A predicate notice served pursuant to the Rent Stabilization Code must state the facts necessary to establish the existence of a ground for eviction (see Rent Stabilization Code [9 NYCRR] § 2524.2 [b]; Domen Holding Co. v Aranovich, 1 NY3d 117, 123 [2003]; 69 E.M. LLC v Mejia, 49 Misc 3d 152[A], 2015 NY Slip Op 51765[U] [App Term, 1st Dept 2015]). The facts must be pleaded with sufficient specificity; "broad, unparticularized allegations" that are "generic and conclusory" do not satisfy the specificity requirement of Rent Stabilization Code § 2524.2 (b) (69 E.M. LLC v Mejia, 49 Misc 3d 152[A], 2015 NY Slip Op 51765[U], *1).
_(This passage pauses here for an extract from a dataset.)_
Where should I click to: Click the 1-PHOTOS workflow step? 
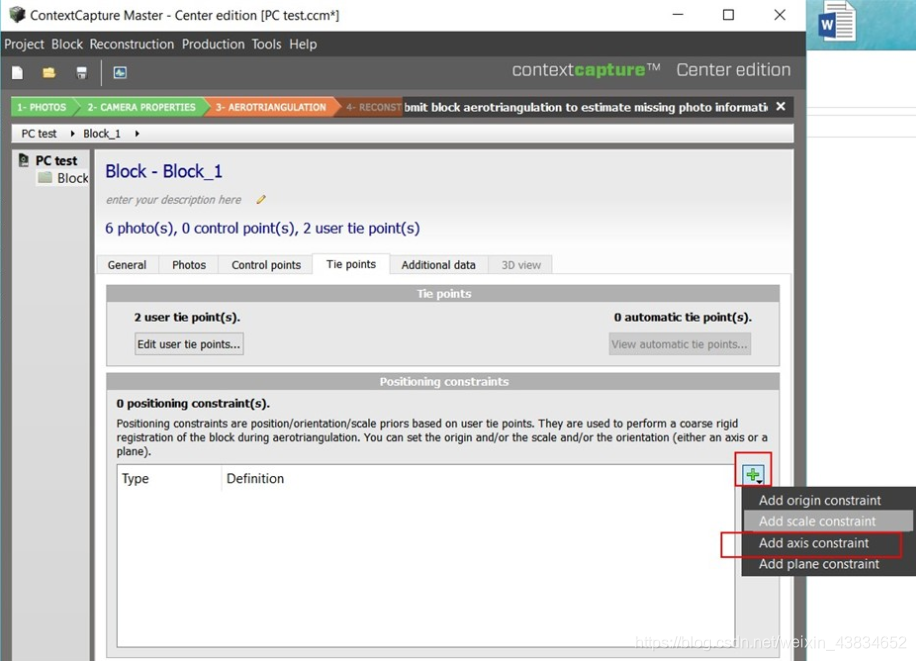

In the instant matter, landlord's predicate notice failed to allege facts showing that any type of contractual agreement existed between tenant and Antoine, her son, or that Antoine's occupancy was by virtue of a right that could not be revoked for a fixed period of time, or any other facts to support the claim that Antoine's occupancy had risen to the level of a sublet (see 445/86 Owners Corp. v Haydon, 300 AD2d 87, 88 [2002]; Klein Props., LLC v Estate of Hammonds, 33 Misc 3d 140[A], 2011 NY Slip Op 52134[U] [App Term, 2d Dept, 9th & 10th Jud Dists 2011]; 155 W. 81st St. Assoc. v Paredes, 26 Misc 3d 145[A], 2010 NY Slip Op 50472[U] [App Term, 1st Dept 2010]). In the absence of any specific factual allegations that would support landlord's claim that Antoine's occupancy constituted a sublet, the petition was properly dismissed (see London Terrace Gardens, L.P. v Heller, 40 Misc 3d 135[A], 2009 NY Slip Op 52858[U] [App Term, 1st Dept 2009]). To the extent that landlord alleged that tenant no longer used the apartment as her primary residence, such allegation is more properly resolved in the context of a nonprimary residence proceeding (see PLWJ Realty v Gonzalez, 285 AD2d 370, 370 [2001]; 155 W. 81st St. Assoc. v Paredes, 26 Misc 3d 145[A], 2010 NY Slip Op 50472[U]; B & B Manhattan, LLC v Sack, 23 Misc 3d 127[A], 2009 NY Slip Op 50543[U] [App Term, 1st Dept 2009]; 235 W. 71 St. LLC v Chechak, 4 Misc 3d 114, 115 [App Term, 1st Dept 2004]).
Accordingly, the order entered February 3, 2017, insofar as appealed from, is affirmed.
PESCE, P.J., ALIOTTA and ELLIOT, JJ., concur.